Even benign hyperpigmentation is viewed so negatively by people with the condition that they say they would pay up to 14% of their income and up to 90 minutes every day to be rid of it, according to researchers.

In a press release from May 21, 2019 outlining the study, corresponding author Dr. Neelam Vashi said: “Our findings highlight the substantial effect that benign hyperpigmentation has on quality of life as measured by the amount of time and money patients are willing to give up to rid themselves of disease.”

Dr. Vashi is an assistant professor of dermatology and director of the Boston University Cosmetic and Laser Center at Boston Medical Center.

The study, published online in the Journal of Clinical and Aesthetic Dermatology (May 1, 2019), involved 85 adults with skin hyperpigmentation who were surveyed on the number of hours per day they would be willing to give up as well as how much money they were willing to spend to potentially be cured of a condition.

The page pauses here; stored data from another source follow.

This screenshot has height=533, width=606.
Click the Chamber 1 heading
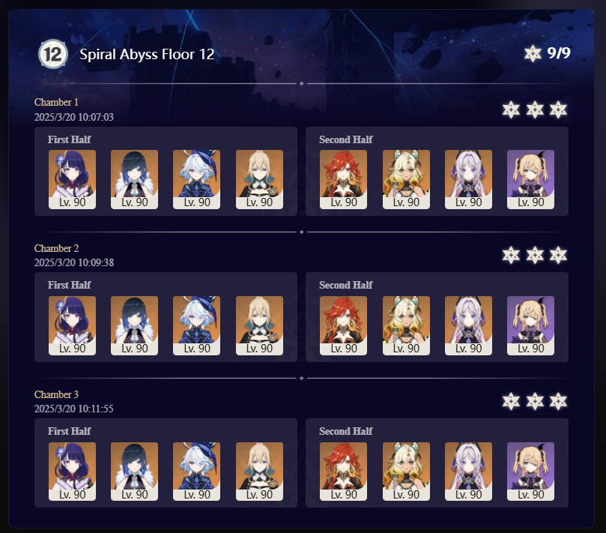point(56,102)
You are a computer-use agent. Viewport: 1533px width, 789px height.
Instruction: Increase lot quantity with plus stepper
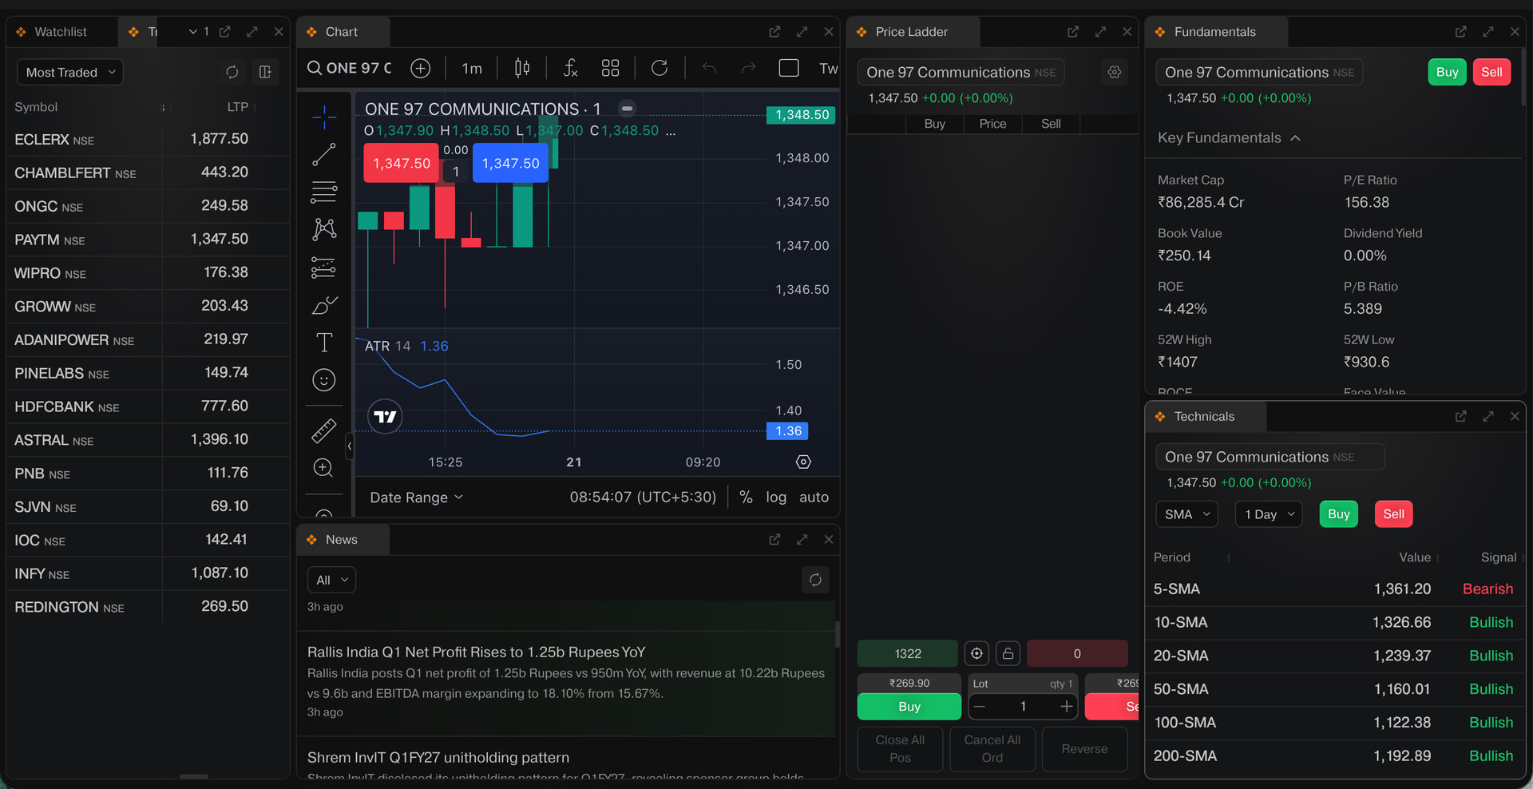(1066, 706)
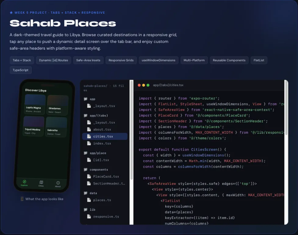
Task: Click the TypeScript tag chip
Action: (20, 70)
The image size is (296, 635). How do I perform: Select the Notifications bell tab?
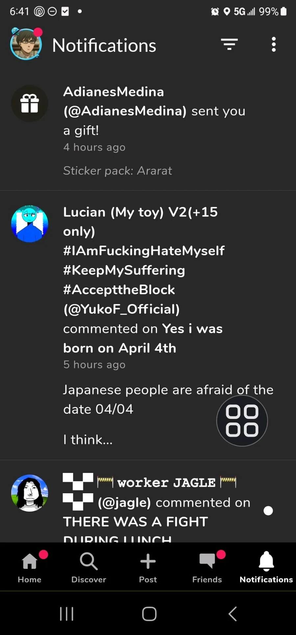pyautogui.click(x=266, y=567)
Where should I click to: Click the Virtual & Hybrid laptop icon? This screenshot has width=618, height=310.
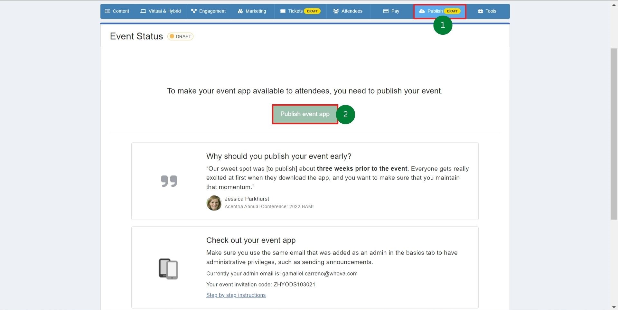point(143,11)
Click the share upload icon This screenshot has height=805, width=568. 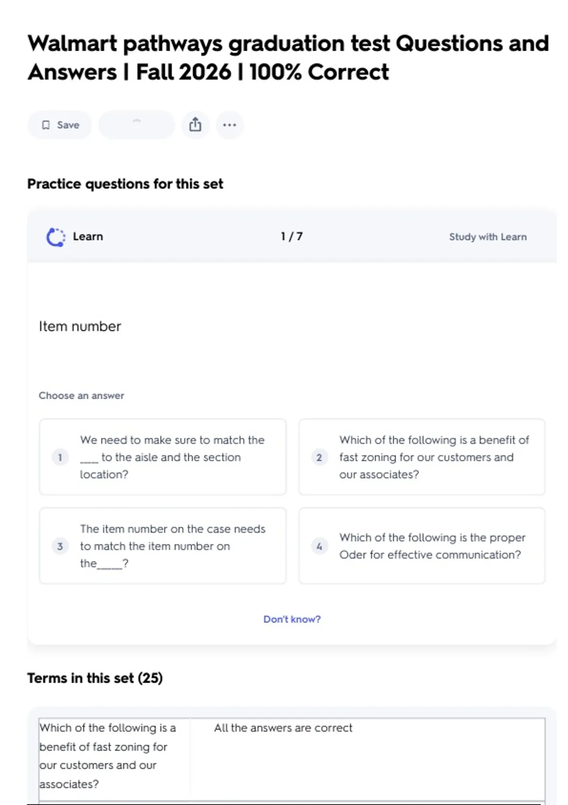coord(195,125)
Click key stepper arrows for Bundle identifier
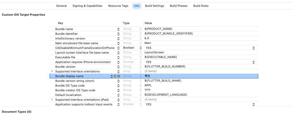Screen dimensions: 293x114 [x=118, y=34]
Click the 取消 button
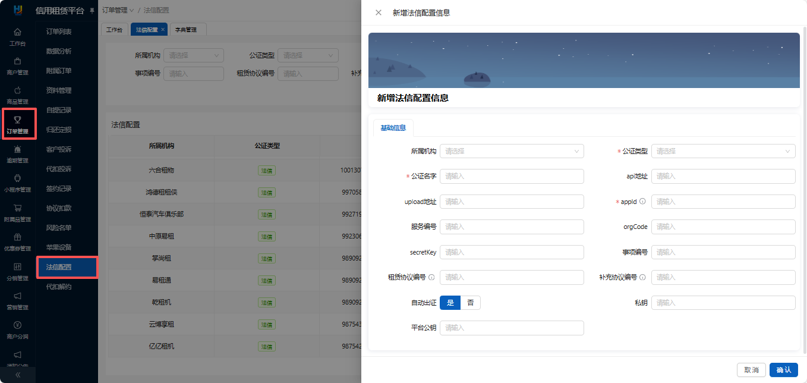Viewport: 807px width, 383px height. point(751,370)
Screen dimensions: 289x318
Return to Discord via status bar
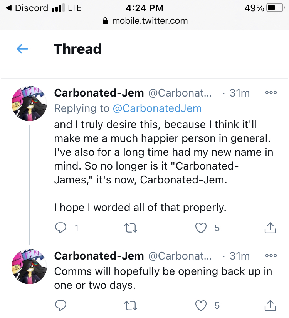(27, 8)
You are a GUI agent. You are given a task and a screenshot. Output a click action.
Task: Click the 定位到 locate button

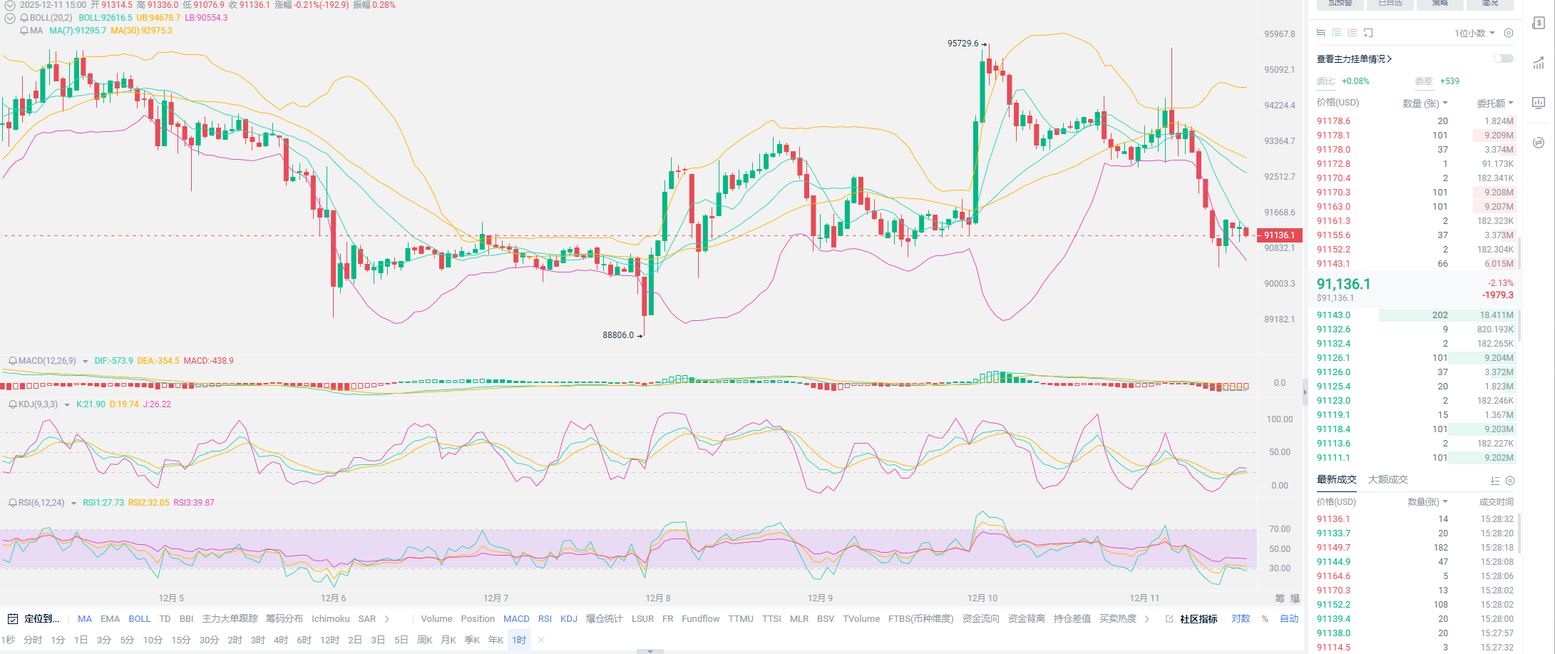coord(41,618)
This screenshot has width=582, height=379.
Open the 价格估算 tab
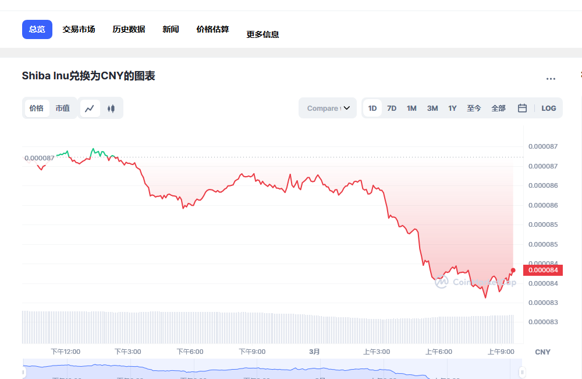click(212, 29)
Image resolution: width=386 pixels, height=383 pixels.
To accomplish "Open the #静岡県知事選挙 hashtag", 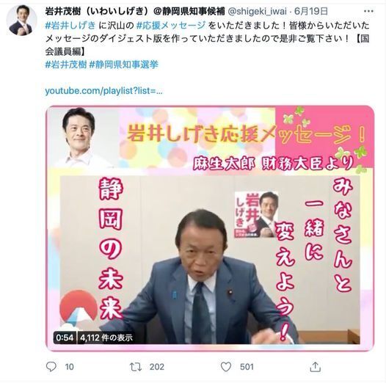I will tap(123, 65).
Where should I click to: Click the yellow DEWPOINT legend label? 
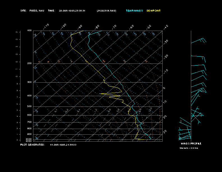pyautogui.click(x=154, y=11)
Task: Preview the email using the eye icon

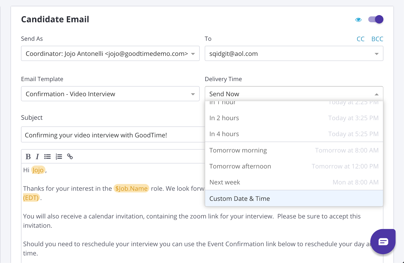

While benign hyperpigmentation conditions are often considered purely cosmetic, Dr. Vashi has conducted previous research that has shown these conditions negatively impact quality of life and psychosocial well-being of patients, especially when facial skin is involved.

The study authors note that their findings suggest that disease burden was, overall, severe in patients with hyperpigmentation disorders, and measuring Willingness to Pay (WTP) and Time Trade-Off (TTO) may be useful in determining the daily impact of disease and treatment preferences.

“We found that the WTP for a curative treatment was greater than that previously observed among patients with other skin diseases such as rosacea and vitiligo. This may suggest that hyperpigmentation disorders have a greater impact on daily life or that patients expect to pay more out of pocket for conditions that are often considered cosmetic.”

While recognizing the study’s small sample size does limit the findings, Dr. Vashi and colleagues say that the WTP preference information will aid physicians in gauging the impact of hyperpigmentation disorders on patients’ lives and may be useful to guide therapeutic decisions.